## Assignment
Each line of the data holding "computer" should be found and copied.

## Saved data entries
# # # # #

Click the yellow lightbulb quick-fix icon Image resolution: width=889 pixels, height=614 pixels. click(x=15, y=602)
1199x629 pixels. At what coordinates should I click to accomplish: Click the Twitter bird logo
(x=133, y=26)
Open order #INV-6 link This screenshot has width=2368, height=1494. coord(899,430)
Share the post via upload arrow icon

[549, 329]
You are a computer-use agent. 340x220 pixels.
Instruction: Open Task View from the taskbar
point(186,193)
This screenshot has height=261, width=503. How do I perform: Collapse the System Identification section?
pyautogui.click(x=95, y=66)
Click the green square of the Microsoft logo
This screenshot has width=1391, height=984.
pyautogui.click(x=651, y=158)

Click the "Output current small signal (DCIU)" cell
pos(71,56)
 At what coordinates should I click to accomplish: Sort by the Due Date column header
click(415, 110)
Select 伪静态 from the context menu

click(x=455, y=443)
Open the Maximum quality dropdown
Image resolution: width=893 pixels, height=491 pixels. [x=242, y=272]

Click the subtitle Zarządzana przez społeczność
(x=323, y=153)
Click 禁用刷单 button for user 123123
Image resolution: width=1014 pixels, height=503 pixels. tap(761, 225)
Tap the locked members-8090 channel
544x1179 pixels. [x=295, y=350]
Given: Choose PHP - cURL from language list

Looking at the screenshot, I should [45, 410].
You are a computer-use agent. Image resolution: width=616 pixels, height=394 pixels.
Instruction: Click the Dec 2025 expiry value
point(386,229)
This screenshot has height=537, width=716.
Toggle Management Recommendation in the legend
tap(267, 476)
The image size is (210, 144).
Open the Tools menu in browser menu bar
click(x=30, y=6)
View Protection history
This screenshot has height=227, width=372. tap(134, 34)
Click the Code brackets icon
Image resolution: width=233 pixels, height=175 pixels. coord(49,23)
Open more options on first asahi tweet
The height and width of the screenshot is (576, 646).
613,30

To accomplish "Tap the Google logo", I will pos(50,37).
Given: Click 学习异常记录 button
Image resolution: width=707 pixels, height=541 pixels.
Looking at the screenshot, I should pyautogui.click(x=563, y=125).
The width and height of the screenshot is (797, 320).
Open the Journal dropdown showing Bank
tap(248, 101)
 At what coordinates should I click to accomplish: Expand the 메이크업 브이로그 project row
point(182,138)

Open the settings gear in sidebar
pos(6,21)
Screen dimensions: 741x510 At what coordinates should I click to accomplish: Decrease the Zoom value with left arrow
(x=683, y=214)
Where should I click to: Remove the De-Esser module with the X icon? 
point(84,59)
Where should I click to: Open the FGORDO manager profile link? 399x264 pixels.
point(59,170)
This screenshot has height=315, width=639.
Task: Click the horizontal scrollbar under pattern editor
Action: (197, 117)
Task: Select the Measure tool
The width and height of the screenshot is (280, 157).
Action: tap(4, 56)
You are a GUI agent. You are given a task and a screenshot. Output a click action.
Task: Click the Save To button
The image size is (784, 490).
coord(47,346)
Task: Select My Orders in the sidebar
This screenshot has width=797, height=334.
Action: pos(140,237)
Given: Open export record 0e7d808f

# # # # #

## Answer below
You are a computer-use agent. 340x220 pixels.
You are a computer-use agent. Image resolution: width=616 pixels, height=394 pixels.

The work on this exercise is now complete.